**OBJECTIVE:**
Convert every line of the records below into a Markdown table with the columns "Row" and "Line", skipping blank lines. Number the rows in order.

:::::

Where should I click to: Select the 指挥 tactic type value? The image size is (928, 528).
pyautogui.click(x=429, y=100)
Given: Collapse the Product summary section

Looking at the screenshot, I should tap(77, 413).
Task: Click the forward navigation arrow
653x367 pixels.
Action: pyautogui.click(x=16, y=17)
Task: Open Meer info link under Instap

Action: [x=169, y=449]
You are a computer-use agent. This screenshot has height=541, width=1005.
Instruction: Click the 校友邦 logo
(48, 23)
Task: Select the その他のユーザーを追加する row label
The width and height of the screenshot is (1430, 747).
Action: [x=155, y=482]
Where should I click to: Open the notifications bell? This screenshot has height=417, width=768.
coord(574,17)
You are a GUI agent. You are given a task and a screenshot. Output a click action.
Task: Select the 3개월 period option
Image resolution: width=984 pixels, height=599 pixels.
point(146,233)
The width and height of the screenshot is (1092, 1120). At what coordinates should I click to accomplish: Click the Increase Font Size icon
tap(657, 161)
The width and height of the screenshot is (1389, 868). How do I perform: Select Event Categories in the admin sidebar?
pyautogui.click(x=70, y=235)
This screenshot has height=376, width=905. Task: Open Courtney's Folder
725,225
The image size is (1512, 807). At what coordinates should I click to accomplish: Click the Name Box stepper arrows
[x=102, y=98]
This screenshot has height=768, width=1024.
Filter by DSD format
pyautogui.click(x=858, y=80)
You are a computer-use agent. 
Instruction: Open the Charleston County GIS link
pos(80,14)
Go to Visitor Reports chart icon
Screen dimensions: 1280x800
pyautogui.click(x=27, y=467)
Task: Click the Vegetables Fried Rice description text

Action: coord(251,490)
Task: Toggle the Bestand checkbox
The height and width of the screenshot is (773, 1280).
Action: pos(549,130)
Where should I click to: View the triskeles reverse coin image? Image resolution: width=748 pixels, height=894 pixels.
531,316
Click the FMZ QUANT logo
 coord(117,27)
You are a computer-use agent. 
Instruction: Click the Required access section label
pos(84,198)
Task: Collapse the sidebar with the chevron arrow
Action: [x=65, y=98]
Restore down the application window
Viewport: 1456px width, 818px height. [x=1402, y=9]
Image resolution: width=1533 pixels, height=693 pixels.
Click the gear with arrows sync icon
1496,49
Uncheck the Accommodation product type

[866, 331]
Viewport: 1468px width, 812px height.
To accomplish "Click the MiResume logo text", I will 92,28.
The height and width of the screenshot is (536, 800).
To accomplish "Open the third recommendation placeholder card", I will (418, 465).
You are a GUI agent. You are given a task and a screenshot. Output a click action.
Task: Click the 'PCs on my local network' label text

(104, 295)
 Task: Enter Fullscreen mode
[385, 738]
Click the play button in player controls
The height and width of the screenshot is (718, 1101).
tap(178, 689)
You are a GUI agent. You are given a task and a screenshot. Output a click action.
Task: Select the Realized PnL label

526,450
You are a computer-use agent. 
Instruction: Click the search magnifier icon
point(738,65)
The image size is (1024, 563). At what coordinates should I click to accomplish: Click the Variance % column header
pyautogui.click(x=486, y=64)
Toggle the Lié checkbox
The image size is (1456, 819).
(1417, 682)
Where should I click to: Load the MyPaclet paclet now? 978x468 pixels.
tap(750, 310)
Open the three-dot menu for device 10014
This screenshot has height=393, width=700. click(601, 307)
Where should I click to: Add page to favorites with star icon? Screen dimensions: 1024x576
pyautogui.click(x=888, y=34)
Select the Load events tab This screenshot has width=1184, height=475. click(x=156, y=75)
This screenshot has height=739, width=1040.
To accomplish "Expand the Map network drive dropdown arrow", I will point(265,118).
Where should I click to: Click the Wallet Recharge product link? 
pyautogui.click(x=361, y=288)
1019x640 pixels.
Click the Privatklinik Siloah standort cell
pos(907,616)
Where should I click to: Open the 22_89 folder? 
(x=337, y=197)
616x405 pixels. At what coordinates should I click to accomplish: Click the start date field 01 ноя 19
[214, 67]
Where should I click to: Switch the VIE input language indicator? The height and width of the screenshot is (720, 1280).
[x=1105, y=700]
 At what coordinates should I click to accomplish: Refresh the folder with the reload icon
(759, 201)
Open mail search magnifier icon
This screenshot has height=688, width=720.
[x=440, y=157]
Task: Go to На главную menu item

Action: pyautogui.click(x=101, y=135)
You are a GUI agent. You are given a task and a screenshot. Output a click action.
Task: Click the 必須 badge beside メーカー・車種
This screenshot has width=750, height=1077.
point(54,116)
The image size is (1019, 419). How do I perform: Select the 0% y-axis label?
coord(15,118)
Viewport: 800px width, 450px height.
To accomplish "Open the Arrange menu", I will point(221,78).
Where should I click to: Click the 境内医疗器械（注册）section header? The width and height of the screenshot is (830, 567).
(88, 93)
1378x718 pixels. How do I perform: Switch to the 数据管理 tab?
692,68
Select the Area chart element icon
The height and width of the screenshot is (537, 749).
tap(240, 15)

:::::

**SOLUTION TO THIS PROBLEM:**
| Row | Line |
|---|---|
| 1 | Where should I click to: Select the 指挥 tactic type value? The image size is (928, 528). |
| 2 | pyautogui.click(x=429, y=100) |
| 3 | Given: Collapse the Product summary section |
| 4 | Looking at the screenshot, I should tap(77, 413). |
| 5 | Task: Click the forward navigation arrow |
| 6 | 653x367 pixels. |
| 7 | Action: pyautogui.click(x=16, y=17) |
| 8 | Task: Open Meer info link under Instap |
| 9 | Action: [x=169, y=449] |
| 10 | You are a computer-use agent. This screenshot has height=541, width=1005. |
| 11 | Instruction: Click the 校友邦 logo |
| 12 | (48, 23) |
| 13 | Task: Select the その他のユーザーを追加する row label |
| 14 | The width and height of the screenshot is (1430, 747). |
| 15 | Action: [x=155, y=482] |
| 16 | Where should I click to: Open the notifications bell? This screenshot has height=417, width=768. |
| 17 | coord(574,17) |
| 18 | You are a GUI agent. You are given a task and a screenshot. Output a click action. |
| 19 | Task: Select the 3개월 period option |
| 20 | Image resolution: width=984 pixels, height=599 pixels. |
| 21 | point(146,233) |
| 22 | The width and height of the screenshot is (1092, 1120). At what coordinates should I click to accomplish: Click the Increase Font Size icon |
| 23 | tap(657, 161) |
| 24 | The width and height of the screenshot is (1389, 868). How do I perform: Select Event Categories in the admin sidebar? |
| 25 | pyautogui.click(x=70, y=235) |
| 26 | This screenshot has height=376, width=905. Task: Open Courtney's Folder |
| 27 | 725,225 |
| 28 | The image size is (1512, 807). At what coordinates should I click to accomplish: Click the Name Box stepper arrows |
| 29 | [x=102, y=98] |
| 30 | This screenshot has height=768, width=1024. |
| 31 | Filter by DSD format |
| 32 | pyautogui.click(x=858, y=80) |
| 33 | You are a computer-use agent.  |
| 34 | Instruction: Open the Charleston County GIS link |
| 35 | pos(80,14) |
| 36 | Go to Visitor Reports chart icon |
| 37 | Screen dimensions: 1280x800 |
| 38 | pyautogui.click(x=27, y=467) |
| 39 | Task: Click the Vegetables Fried Rice description text |
| 40 | Action: coord(251,490) |
| 41 | Task: Toggle the Bestand checkbox |
| 42 | The height and width of the screenshot is (773, 1280). |
| 43 | Action: pos(549,130) |
| 44 | Where should I click to: View the triskeles reverse coin image? Image resolution: width=748 pixels, height=894 pixels. |
| 45 | 531,316 |
| 46 | Click the FMZ QUANT logo |
| 47 |  coord(117,27) |
| 48 | You are a computer-use agent.  |
| 49 | Instruction: Click the Required access section label |
| 50 | pos(84,198) |
| 51 | Task: Collapse the sidebar with the chevron arrow |
| 52 | Action: [x=65, y=98] |
| 53 | Restore down the application window |
| 54 | Viewport: 1456px width, 818px height. [x=1402, y=9] |
| 55 | Image resolution: width=1533 pixels, height=693 pixels. |
| 56 | Click the gear with arrows sync icon |
| 57 | 1496,49 |
| 58 | Uncheck the Accommodation product type |
| 59 | [866, 331] |
| 60 | Viewport: 1468px width, 812px height. |
| 61 | To accomplish "Click the MiResume logo text", I will 92,28. |
| 62 | The height and width of the screenshot is (536, 800). |
| 63 | To accomplish "Open the third recommendation placeholder card", I will (418, 465). |
| 64 | You are a GUI agent. You are given a task and a screenshot. Output a click action. |
| 65 | Task: Click the 'PCs on my local network' label text |
| 66 | (104, 295) |
| 67 |  Task: Enter Fullscreen mode |
| 68 | [385, 738] |
| 69 | Click the play button in player controls |
| 70 | The height and width of the screenshot is (718, 1101). |
| 71 | tap(178, 689) |
| 72 | You are a GUI agent. You are given a task and a screenshot. Output a click action. |
| 73 | Task: Select the Realized PnL label |
| 74 | 526,450 |
| 75 | You are a computer-use agent.  |
| 76 | Instruction: Click the search magnifier icon |
| 77 | point(738,65) |
| 78 | The image size is (1024, 563). At what coordinates should I click to accomplish: Click the Variance % column header |
| 79 | pyautogui.click(x=486, y=64) |
| 80 | Toggle the Lié checkbox |
| 81 | The image size is (1456, 819). |
| 82 | (1417, 682) |
| 83 | Where should I click to: Load the MyPaclet paclet now? 978x468 pixels. |
| 84 | tap(750, 310) |
| 85 | Open the three-dot menu for device 10014 |
| 86 | This screenshot has height=393, width=700. click(601, 307) |
| 87 | Where should I click to: Add page to favorites with star icon? Screen dimensions: 1024x576 |
| 88 | pyautogui.click(x=888, y=34) |
| 89 | Select the Load events tab This screenshot has width=1184, height=475. click(x=156, y=75) |
| 90 | This screenshot has height=739, width=1040. |
| 91 | To accomplish "Expand the Map network drive dropdown arrow", I will point(265,118). |
| 92 | Where should I click to: Click the Wallet Recharge product link?  |
| 93 | pyautogui.click(x=361, y=288) |
| 94 | 1019x640 pixels. |
| 95 | Click the Privatklinik Siloah standort cell |
| 96 | pos(907,616) |
| 97 | Where should I click to: Open the 22_89 folder?  |
| 98 | (x=337, y=197) |
| 99 | 616x405 pixels. At what coordinates should I click to accomplish: Click the start date field 01 ноя 19 |
| 100 | [214, 67] |
| 101 | Where should I click to: Switch the VIE input language indicator? The height and width of the screenshot is (720, 1280). |
| 102 | [x=1105, y=700] |
| 103 |  At what coordinates should I click to accomplish: Refresh the folder with the reload icon |
| 104 | (759, 201) |
| 105 | Open mail search magnifier icon |
| 106 | This screenshot has height=688, width=720. |
| 107 | [x=440, y=157] |
| 108 | Task: Go to На главную menu item |
| 109 | Action: pyautogui.click(x=101, y=135) |
| 110 | You are a GUI agent. You are given a task and a screenshot. Output a click action. |
| 111 | Task: Click the 必須 badge beside メーカー・車種 |
| 112 | This screenshot has width=750, height=1077. |
| 113 | point(54,116) |
| 114 | The image size is (1019, 419). How do I perform: Select the 0% y-axis label? |
| 115 | coord(15,118) |
| 116 | Viewport: 800px width, 450px height. |
| 117 | To accomplish "Open the Arrange menu", I will point(221,78). |
| 118 | Where should I click to: Click the 境内医疗器械（注册）section header? The width and height of the screenshot is (830, 567). |
| 119 | (88, 93) |
| 120 | 1378x718 pixels. How do I perform: Switch to the 数据管理 tab? |
| 121 | 692,68 |
| 122 | Select the Area chart element icon |
| 123 | The height and width of the screenshot is (537, 749). |
| 124 | tap(240, 15) |